→ Action item: Output the full listing verbatim.

→ Data excerpts:
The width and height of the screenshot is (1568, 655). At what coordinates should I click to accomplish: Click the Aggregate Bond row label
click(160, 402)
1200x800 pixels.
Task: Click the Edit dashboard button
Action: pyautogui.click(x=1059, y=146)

→ Answer for the task:
The width and height of the screenshot is (1568, 655). At what coordinates should I click to accomplish: Click the Aggregate Bond row label
click(160, 402)
1200x800 pixels.
Task: Click the Edit dashboard button
Action: pyautogui.click(x=1059, y=146)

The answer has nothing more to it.